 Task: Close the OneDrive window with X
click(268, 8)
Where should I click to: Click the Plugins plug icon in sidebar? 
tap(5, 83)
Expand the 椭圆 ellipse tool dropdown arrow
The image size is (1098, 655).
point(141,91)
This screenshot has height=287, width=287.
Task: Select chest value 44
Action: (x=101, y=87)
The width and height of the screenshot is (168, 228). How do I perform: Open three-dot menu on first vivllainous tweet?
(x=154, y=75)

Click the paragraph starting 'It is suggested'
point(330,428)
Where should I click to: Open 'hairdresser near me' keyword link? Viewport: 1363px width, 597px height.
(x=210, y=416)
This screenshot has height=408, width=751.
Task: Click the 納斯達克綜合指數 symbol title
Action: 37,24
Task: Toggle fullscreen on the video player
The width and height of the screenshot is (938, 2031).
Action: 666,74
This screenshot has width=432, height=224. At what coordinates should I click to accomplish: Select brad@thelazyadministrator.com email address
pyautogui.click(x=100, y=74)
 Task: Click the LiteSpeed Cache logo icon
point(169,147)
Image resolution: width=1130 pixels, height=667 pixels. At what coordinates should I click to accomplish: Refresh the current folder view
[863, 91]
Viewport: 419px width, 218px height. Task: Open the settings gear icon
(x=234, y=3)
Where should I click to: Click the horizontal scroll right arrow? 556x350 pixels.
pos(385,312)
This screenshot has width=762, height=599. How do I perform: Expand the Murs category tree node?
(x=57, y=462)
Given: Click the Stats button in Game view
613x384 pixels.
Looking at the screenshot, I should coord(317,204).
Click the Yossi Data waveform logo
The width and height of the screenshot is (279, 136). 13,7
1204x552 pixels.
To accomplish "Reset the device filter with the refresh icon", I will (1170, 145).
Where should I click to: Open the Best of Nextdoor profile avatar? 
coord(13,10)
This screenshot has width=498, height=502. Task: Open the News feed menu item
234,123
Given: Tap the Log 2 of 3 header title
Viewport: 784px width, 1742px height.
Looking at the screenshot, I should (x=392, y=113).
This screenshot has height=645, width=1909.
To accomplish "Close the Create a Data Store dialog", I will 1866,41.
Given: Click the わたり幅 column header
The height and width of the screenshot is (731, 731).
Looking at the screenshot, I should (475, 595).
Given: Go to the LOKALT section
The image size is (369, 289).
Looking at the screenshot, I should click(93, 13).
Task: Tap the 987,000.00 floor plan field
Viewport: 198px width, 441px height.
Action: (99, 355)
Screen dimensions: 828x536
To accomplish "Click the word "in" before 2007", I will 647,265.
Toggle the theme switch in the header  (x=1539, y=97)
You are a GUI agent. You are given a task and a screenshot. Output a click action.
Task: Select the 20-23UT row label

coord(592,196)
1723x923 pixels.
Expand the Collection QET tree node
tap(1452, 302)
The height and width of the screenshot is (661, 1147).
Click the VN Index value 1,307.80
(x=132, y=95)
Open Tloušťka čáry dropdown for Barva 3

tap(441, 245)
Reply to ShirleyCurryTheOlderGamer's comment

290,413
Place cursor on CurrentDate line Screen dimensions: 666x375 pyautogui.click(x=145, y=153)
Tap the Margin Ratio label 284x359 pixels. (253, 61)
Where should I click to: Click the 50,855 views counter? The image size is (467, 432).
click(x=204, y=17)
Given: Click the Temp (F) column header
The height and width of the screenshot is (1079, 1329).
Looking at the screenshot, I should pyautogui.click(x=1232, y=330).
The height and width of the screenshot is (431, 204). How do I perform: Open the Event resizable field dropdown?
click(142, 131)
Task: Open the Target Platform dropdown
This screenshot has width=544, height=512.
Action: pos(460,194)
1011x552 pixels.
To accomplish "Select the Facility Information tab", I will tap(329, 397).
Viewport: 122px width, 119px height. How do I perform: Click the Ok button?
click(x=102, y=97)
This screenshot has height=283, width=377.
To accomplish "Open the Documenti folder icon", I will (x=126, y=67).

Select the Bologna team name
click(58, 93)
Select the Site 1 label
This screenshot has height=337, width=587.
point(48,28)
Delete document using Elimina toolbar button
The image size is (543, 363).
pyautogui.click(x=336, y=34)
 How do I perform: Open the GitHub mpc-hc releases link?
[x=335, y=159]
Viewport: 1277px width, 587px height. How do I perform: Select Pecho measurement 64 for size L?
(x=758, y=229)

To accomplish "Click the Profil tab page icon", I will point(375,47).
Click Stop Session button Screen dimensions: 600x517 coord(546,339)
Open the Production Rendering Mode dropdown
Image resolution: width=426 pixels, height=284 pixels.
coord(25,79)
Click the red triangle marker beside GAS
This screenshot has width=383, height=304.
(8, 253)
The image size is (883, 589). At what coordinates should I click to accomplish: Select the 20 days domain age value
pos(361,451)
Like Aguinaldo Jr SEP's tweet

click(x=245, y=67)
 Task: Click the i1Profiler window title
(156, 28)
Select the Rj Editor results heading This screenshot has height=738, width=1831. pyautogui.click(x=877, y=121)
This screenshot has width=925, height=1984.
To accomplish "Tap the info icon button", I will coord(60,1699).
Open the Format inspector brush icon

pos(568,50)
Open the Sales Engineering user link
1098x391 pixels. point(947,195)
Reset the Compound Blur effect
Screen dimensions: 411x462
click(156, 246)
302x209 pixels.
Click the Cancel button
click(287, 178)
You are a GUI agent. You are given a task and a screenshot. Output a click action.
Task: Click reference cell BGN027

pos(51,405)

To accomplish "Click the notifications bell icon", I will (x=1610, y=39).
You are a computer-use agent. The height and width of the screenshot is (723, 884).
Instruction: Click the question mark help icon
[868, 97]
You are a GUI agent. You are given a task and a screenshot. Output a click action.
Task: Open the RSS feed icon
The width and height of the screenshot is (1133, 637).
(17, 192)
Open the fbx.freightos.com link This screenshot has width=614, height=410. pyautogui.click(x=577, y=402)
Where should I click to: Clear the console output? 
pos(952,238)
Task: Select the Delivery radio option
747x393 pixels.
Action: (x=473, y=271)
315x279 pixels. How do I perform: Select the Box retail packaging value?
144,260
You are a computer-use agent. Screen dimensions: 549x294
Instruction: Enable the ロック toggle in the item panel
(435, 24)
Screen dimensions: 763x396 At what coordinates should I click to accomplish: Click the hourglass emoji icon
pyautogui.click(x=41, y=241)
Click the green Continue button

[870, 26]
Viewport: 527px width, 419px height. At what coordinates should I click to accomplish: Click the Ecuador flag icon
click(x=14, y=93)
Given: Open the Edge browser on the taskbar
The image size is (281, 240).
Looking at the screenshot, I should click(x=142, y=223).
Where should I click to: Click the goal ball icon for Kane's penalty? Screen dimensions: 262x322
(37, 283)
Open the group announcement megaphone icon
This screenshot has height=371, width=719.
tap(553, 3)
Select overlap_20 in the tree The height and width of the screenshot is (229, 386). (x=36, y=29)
::::::::
■ ABOUT THIS TASK ■
Only the lines above starting with the one with "Viewport: 784px width, 1742px height." and going through the one with "Given: Go to the LOKALT section" are to be copied, word for word and with both ends kept.

■ SOLUTION TO THE EXERCISE ■
Viewport: 784px width, 1742px height.
Looking at the screenshot, I should (x=392, y=113).
This screenshot has height=645, width=1909.
To accomplish "Close the Create a Data Store dialog", I will 1866,41.
Given: Click the わたり幅 column header
The height and width of the screenshot is (731, 731).
Looking at the screenshot, I should (475, 595).
Given: Go to the LOKALT section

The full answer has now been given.